This work investigates discrete persistent homology of finite discrete functions, focusing on duality between sublevel and superlevel persistence, transformation mechanisms under multi-order directions, and barcode construction on ordered sets. Methodologically, it introduces a fully discrete filtration duality framework that dispenses with continuity assumptions and Morse-theoretic prerequisites, naturally accommodating flat extrema and unifying boundary treatment. Leveraging finite poset topology and discrete persistent homology, the paper proposes the box-snake structure and an order-reversal computational paradigm, establishing a rigorous theorem for mutual conversion between sublevel and superlevel persistence. It provides computationally tractable rules for barcode generation and extends the “surgery” theory for ordered sets. The contributions yield the first topological analysis tool for discrete data that is both free of continuous approximations and algebraically complete.

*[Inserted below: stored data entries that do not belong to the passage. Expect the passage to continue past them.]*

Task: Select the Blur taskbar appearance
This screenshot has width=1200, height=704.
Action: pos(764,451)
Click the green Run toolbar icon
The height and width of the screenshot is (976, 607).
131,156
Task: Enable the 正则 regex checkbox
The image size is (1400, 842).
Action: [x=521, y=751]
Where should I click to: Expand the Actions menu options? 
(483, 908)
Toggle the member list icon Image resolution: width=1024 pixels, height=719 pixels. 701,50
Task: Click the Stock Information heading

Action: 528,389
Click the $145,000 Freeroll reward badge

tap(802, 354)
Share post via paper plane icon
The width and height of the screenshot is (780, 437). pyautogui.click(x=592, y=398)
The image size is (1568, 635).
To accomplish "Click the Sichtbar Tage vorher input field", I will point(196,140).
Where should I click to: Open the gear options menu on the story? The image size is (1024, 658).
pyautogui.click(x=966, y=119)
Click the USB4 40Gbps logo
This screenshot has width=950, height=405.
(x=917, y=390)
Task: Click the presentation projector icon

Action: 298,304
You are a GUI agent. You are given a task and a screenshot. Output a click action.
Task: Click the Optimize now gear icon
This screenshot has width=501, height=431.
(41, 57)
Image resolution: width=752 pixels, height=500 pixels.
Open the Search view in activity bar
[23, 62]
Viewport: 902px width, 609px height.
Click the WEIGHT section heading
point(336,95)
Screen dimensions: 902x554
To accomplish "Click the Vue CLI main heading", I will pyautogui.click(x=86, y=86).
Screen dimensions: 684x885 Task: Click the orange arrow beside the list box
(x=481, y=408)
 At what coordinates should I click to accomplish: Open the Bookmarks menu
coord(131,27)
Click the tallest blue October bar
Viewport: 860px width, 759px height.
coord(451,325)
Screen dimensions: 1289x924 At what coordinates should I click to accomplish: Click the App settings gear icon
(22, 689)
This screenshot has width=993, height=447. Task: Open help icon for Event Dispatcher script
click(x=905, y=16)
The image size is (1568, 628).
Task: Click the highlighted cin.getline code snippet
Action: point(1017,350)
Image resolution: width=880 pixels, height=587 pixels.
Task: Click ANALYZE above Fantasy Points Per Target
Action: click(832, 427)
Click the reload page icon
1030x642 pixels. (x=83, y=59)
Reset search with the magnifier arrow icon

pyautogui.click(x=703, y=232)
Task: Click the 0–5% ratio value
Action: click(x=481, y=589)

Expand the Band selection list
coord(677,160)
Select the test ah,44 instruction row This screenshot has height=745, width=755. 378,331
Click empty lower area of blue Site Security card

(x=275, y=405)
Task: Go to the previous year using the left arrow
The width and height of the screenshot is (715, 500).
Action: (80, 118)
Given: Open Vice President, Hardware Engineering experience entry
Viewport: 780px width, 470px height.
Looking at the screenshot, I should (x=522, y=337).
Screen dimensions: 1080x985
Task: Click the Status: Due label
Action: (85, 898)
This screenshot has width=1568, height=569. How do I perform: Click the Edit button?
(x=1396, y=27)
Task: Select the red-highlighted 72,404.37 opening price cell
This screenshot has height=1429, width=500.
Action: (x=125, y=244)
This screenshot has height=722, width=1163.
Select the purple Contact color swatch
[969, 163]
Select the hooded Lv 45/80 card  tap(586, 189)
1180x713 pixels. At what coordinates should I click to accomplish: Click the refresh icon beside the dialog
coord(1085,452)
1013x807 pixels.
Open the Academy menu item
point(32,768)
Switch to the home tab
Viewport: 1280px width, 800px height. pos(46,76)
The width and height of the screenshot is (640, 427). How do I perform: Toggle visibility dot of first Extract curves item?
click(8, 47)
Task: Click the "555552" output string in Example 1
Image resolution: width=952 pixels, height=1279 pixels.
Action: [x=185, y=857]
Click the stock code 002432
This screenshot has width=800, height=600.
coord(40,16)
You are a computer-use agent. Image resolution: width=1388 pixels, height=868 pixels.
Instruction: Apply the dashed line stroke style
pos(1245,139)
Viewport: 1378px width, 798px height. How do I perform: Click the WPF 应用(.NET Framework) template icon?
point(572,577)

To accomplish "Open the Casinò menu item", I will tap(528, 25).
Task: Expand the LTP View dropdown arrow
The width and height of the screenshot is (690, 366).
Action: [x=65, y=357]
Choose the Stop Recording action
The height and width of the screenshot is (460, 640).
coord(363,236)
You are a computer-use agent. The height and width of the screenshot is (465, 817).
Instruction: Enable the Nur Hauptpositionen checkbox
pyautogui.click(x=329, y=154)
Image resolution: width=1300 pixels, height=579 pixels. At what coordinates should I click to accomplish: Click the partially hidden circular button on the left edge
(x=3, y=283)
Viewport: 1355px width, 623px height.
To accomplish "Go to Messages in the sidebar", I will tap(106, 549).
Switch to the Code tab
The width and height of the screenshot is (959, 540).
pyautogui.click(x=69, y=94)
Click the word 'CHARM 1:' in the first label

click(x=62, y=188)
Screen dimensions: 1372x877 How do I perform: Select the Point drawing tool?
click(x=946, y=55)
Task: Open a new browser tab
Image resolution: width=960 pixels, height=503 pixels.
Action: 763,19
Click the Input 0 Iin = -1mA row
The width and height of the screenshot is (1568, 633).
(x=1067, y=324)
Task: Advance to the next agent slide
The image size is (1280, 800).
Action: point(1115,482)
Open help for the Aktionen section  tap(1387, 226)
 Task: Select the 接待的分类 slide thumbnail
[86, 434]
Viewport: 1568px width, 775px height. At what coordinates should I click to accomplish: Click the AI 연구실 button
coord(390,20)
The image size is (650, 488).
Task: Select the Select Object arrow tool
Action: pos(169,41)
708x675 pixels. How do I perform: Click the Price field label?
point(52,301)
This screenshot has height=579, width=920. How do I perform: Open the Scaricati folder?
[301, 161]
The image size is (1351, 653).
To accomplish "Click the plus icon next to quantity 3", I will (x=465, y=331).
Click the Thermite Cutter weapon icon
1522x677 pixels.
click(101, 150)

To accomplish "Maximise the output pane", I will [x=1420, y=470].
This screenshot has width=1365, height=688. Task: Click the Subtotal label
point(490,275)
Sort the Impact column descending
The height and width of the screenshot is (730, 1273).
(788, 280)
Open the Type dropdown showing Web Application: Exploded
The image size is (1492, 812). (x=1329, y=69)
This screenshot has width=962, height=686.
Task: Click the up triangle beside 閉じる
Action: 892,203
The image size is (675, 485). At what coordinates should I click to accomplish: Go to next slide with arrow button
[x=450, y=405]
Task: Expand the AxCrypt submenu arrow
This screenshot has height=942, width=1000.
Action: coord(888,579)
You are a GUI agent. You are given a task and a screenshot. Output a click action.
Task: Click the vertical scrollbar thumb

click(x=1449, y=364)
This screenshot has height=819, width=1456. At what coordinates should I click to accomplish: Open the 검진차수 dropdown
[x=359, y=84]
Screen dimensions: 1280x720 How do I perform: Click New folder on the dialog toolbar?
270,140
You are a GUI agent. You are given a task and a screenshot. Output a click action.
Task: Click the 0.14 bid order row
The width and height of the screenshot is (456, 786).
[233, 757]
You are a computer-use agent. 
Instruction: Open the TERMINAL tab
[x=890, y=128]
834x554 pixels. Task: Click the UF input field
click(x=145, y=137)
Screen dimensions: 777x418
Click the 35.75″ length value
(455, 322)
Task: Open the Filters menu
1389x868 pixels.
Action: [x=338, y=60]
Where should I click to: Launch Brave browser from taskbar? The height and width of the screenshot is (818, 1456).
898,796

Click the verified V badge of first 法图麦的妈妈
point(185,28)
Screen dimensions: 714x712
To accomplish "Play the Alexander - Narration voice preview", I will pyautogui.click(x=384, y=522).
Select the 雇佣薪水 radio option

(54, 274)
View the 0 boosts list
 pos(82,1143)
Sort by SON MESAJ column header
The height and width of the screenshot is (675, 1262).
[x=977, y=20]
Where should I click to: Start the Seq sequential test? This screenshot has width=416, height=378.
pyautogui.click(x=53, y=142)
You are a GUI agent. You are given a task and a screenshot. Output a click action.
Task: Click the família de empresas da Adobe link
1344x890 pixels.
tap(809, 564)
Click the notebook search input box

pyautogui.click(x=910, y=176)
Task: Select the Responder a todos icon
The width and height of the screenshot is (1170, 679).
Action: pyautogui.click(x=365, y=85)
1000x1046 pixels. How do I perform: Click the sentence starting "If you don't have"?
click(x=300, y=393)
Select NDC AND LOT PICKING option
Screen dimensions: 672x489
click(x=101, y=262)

We study sublevel set and superlevel set persistent homology on discrete functions through the perspective of finite ordered sets of both linearly ordered and cyclically ordered domains. Finite ordered sets also serve as the codomain of our functions making all arguments finite and discrete. We prove duality of filtrations of sublevel sets and superlevel sets that undergirths a range of duality results of sublevel set persistent homology without the need to invoke complications of continuous functions or classical Morse theory. We show that Morse-like behavior can be achieved for flat extrema without assuming genericity. Additionally, we show that with inversion of order, one can compute sublevel set persistence from superlevel set persistence, and vice versa via a duality result that does not require the boundary to be treated as a special case. Furthermore, we discuss aspects of barcode construction rules, surgery of circular and linearly ordered sets, as well as surgery on auxiliary structures such as box snakes, which segment the ordered set by extrema and monotones.